(Collected data entries)
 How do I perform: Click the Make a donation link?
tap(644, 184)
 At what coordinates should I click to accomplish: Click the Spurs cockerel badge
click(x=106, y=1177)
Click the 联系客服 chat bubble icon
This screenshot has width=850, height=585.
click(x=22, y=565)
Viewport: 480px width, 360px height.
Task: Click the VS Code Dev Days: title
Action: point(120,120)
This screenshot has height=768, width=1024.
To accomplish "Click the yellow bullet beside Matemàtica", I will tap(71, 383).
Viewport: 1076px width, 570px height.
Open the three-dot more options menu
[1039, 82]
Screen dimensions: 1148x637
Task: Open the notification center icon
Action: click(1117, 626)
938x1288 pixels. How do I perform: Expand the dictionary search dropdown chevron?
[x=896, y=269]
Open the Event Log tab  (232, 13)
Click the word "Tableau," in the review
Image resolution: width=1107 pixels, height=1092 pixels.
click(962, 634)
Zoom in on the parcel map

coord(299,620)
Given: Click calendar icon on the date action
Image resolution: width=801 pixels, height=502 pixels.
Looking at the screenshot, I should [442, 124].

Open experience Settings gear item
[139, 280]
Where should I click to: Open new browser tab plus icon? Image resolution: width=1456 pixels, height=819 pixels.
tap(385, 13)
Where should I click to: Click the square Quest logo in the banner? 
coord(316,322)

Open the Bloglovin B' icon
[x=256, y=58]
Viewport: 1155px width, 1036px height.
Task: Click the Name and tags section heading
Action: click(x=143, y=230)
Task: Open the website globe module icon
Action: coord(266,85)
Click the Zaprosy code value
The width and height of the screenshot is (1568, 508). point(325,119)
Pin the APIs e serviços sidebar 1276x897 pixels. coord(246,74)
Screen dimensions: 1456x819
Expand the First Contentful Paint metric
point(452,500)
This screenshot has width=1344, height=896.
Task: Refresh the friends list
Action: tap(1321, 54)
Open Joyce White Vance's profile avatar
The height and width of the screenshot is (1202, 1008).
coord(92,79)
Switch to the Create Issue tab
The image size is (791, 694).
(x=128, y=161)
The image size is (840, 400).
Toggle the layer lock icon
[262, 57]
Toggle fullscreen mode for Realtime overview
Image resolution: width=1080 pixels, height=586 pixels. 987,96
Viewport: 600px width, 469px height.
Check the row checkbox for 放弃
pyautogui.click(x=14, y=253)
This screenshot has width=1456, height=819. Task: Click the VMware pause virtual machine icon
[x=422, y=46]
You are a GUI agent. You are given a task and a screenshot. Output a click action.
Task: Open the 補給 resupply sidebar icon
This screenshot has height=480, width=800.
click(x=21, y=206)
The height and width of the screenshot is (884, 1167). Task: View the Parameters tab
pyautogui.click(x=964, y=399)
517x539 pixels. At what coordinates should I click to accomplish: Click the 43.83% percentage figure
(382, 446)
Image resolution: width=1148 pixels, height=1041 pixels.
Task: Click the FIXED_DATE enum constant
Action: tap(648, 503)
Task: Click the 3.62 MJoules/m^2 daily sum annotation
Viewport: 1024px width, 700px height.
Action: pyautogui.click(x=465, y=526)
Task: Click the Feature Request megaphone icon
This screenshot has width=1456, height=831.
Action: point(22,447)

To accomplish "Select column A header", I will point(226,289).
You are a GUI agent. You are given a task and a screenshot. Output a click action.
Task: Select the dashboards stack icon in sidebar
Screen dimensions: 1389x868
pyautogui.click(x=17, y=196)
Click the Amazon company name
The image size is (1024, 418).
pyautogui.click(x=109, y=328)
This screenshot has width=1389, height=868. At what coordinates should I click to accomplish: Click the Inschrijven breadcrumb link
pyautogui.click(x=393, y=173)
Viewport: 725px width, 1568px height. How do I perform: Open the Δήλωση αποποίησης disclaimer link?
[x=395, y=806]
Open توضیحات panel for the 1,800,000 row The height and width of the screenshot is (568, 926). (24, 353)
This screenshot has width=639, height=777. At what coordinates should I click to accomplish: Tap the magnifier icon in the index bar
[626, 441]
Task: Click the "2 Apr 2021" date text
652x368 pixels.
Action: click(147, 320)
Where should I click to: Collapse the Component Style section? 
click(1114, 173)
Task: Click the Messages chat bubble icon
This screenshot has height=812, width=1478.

Directive:
Copy every line of the data above verbatim.

Result:
 How do I perform: Click the Make a donation link?
tap(644, 184)
 At what coordinates should I click to accomplish: Click the Spurs cockerel badge
click(x=106, y=1177)
Click the 联系客服 chat bubble icon
This screenshot has width=850, height=585.
click(x=22, y=565)
Viewport: 480px width, 360px height.
Task: Click the VS Code Dev Days: title
Action: point(120,120)
This screenshot has height=768, width=1024.
To accomplish "Click the yellow bullet beside Matemàtica", I will tap(71, 383).
Viewport: 1076px width, 570px height.
Open the three-dot more options menu
[1039, 82]
Screen dimensions: 1148x637
Task: Open the notification center icon
Action: click(1117, 626)
938x1288 pixels. How do I perform: Expand the dictionary search dropdown chevron?
[x=896, y=269]
Open the Event Log tab  (232, 13)
Click the word "Tableau," in the review
Image resolution: width=1107 pixels, height=1092 pixels.
click(962, 634)
Zoom in on the parcel map

coord(299,620)
Given: Click calendar icon on the date action
Image resolution: width=801 pixels, height=502 pixels.
Looking at the screenshot, I should [442, 124].

Open experience Settings gear item
[139, 280]
Where should I click to: Open new browser tab plus icon? Image resolution: width=1456 pixels, height=819 pixels.
tap(385, 13)
Where should I click to: Click the square Quest logo in the banner? 
coord(316,322)

Open the Bloglovin B' icon
[x=256, y=58]
Viewport: 1155px width, 1036px height.
Task: Click the Name and tags section heading
Action: click(x=143, y=230)
Task: Open the website globe module icon
Action: coord(266,85)
Click the Zaprosy code value
The width and height of the screenshot is (1568, 508). point(325,119)
Pin the APIs e serviços sidebar 1276x897 pixels. coord(246,74)
Screen dimensions: 1456x819
Expand the First Contentful Paint metric
point(452,500)
This screenshot has width=1344, height=896.
Task: Refresh the friends list
Action: tap(1321, 54)
Open Joyce White Vance's profile avatar
The height and width of the screenshot is (1202, 1008).
coord(92,79)
Switch to the Create Issue tab
The image size is (791, 694).
(x=128, y=161)
The image size is (840, 400).
Toggle the layer lock icon
[262, 57]
Toggle fullscreen mode for Realtime overview
Image resolution: width=1080 pixels, height=586 pixels. 987,96
Viewport: 600px width, 469px height.
Check the row checkbox for 放弃
pyautogui.click(x=14, y=253)
This screenshot has width=1456, height=819. Task: Click the VMware pause virtual machine icon
[x=422, y=46]
You are a GUI agent. You are given a task and a screenshot. Output a click action.
Task: Open the 補給 resupply sidebar icon
This screenshot has height=480, width=800.
click(x=21, y=206)
The height and width of the screenshot is (884, 1167). Task: View the Parameters tab
pyautogui.click(x=964, y=399)
517x539 pixels. At what coordinates should I click to accomplish: Click the 43.83% percentage figure
(382, 446)
Image resolution: width=1148 pixels, height=1041 pixels.
Task: Click the FIXED_DATE enum constant
Action: tap(648, 503)
Task: Click the 3.62 MJoules/m^2 daily sum annotation
Viewport: 1024px width, 700px height.
Action: pyautogui.click(x=465, y=526)
Task: Click the Feature Request megaphone icon
This screenshot has width=1456, height=831.
Action: point(22,447)

To accomplish "Select column A header", I will point(226,289).
You are a GUI agent. You are given a task and a screenshot. Output a click action.
Task: Select the dashboards stack icon in sidebar
Screen dimensions: 1389x868
pyautogui.click(x=17, y=196)
Click the Amazon company name
The image size is (1024, 418).
pyautogui.click(x=109, y=328)
This screenshot has width=1389, height=868. At what coordinates should I click to accomplish: Click the Inschrijven breadcrumb link
pyautogui.click(x=393, y=173)
Viewport: 725px width, 1568px height. How do I perform: Open the Δήλωση αποποίησης disclaimer link?
[x=395, y=806]
Open توضیحات panel for the 1,800,000 row The height and width of the screenshot is (568, 926). (24, 353)
This screenshot has width=639, height=777. At what coordinates should I click to accomplish: Tap the magnifier icon in the index bar
[626, 441]
Task: Click the "2 Apr 2021" date text
652x368 pixels.
Action: click(147, 320)
Where should I click to: Collapse the Component Style section? 
click(1114, 173)
Task: Click the Messages chat bubble icon
This screenshot has height=812, width=1478.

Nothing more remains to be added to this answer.